(Saved data entries)
# # # #
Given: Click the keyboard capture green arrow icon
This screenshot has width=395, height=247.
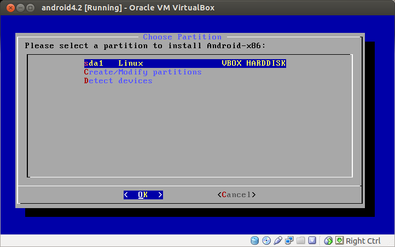Looking at the screenshot, I should [339, 240].
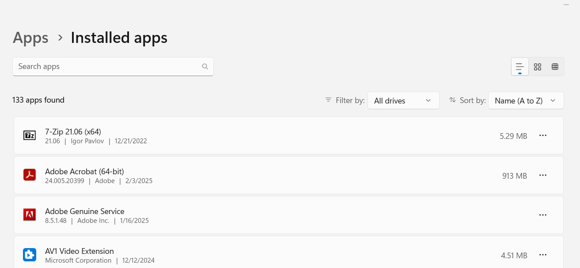Minimize the Settings window
Screen dimensions: 580x268
[x=566, y=4]
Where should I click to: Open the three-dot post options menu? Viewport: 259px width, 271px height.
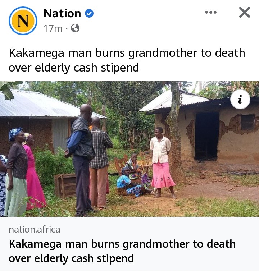pos(210,12)
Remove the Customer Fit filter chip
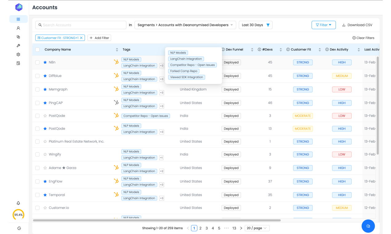 [x=81, y=38]
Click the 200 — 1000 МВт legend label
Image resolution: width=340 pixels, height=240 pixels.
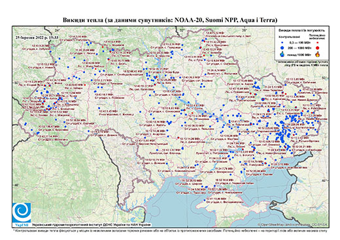[x=299, y=48]
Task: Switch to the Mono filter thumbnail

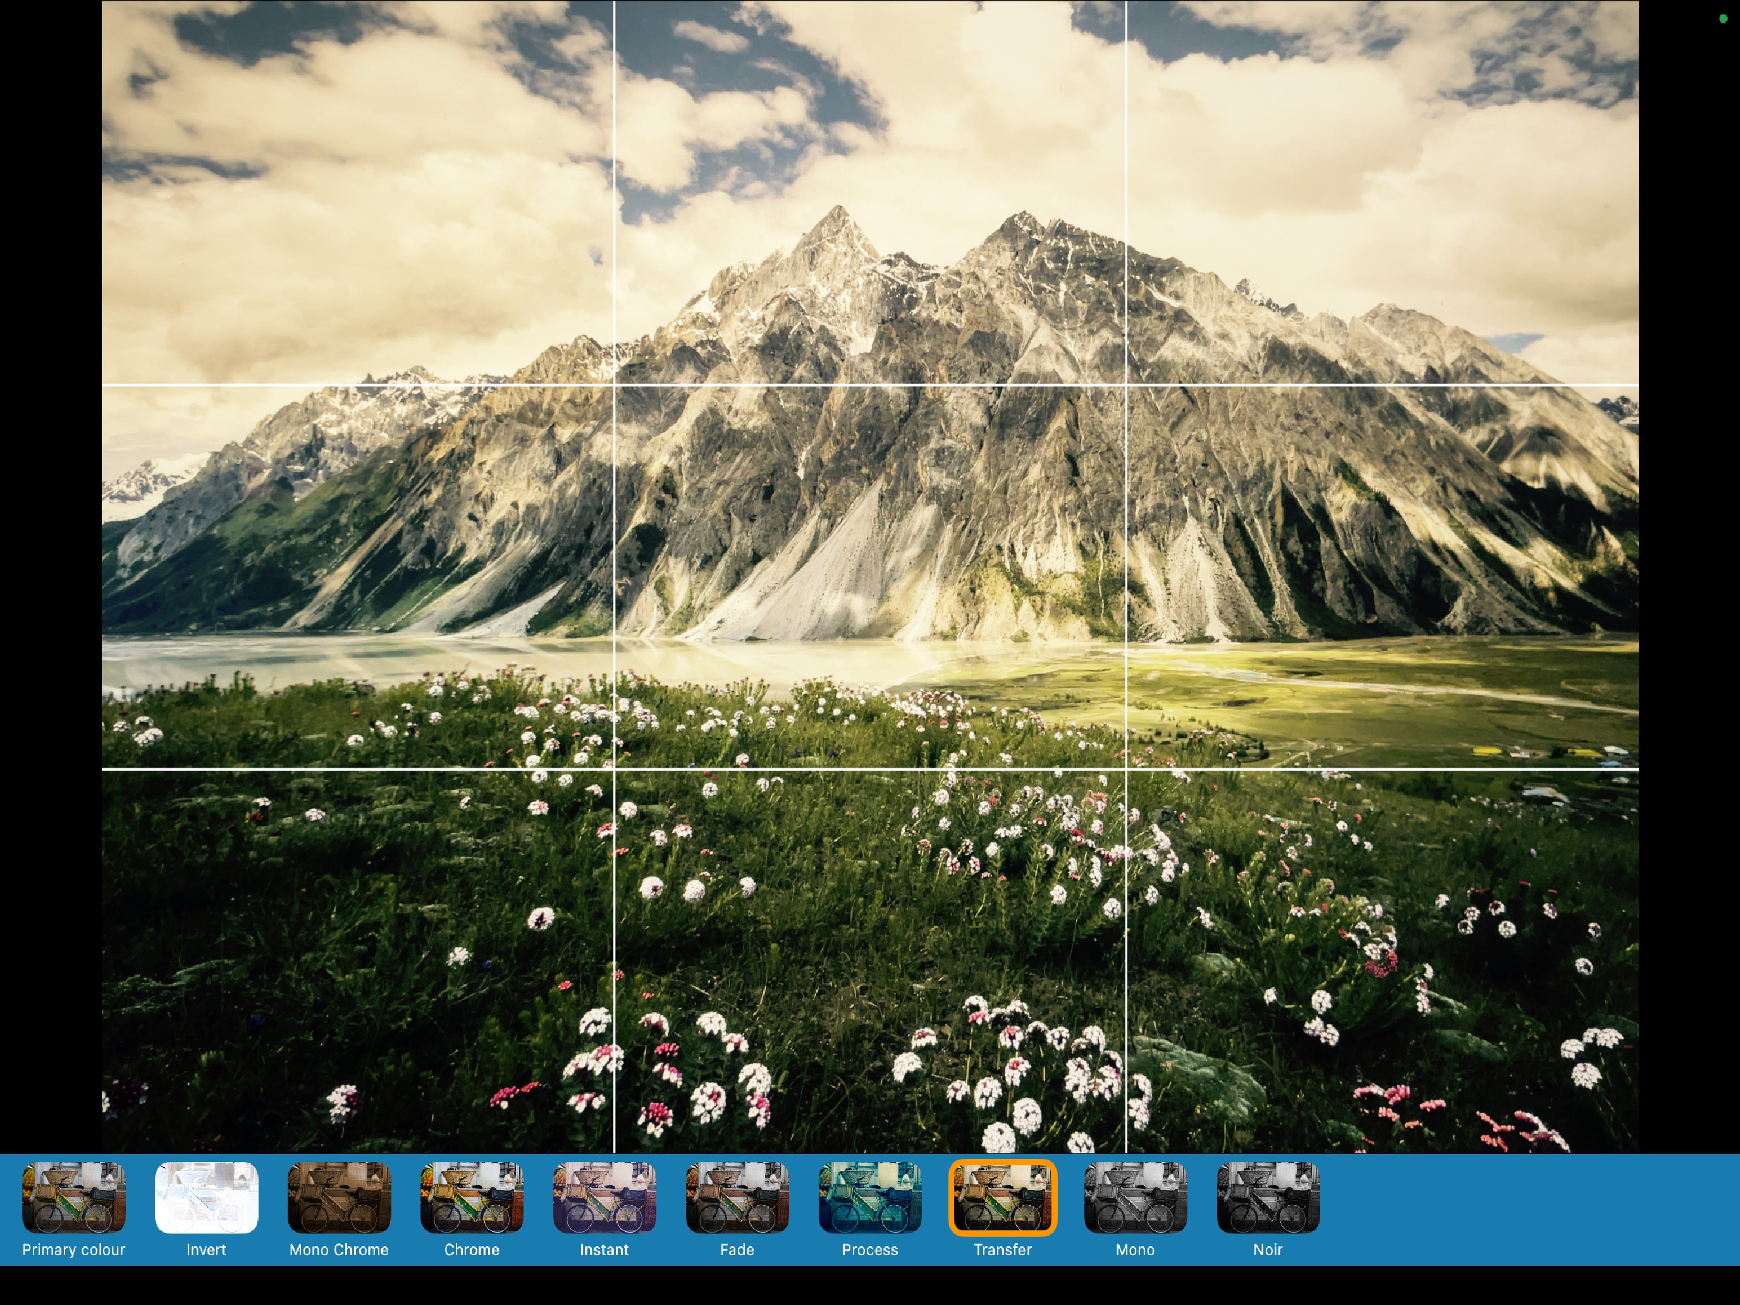Action: (1135, 1197)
# # # #
# To do
Could you reproduce all of the data above exactly and skip any image?

# Result for this exercise
Given: Click the keyboard capture green arrow icon
This screenshot has width=395, height=247.
Looking at the screenshot, I should [339, 240].
Minimize the Settings window
Screen dimensions: 580x268
[x=566, y=4]
Where should I click to: Open the three-dot post options menu? Viewport: 259px width, 271px height.
pos(210,12)
Remove the Customer Fit filter chip
 [x=81, y=38]
Click the 200 — 1000 МВт legend label
Image resolution: width=340 pixels, height=240 pixels.
[x=299, y=48]
Task: Switch to the Mono filter thumbnail

Action: (1135, 1197)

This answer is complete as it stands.